◆ Source material:
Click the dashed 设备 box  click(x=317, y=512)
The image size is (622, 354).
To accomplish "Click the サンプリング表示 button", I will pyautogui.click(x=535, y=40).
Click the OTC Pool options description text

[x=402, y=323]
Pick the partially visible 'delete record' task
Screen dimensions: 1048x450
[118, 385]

◆ Written exercise:
Reproduce each of the items above word for word, line by line.

◆ Finished exercise:
Click the dashed 设备 box  click(x=317, y=512)
The image size is (622, 354).
To accomplish "Click the サンプリング表示 button", I will pyautogui.click(x=535, y=40).
Click the OTC Pool options description text

[x=402, y=323]
Pick the partially visible 'delete record' task
Screen dimensions: 1048x450
[118, 385]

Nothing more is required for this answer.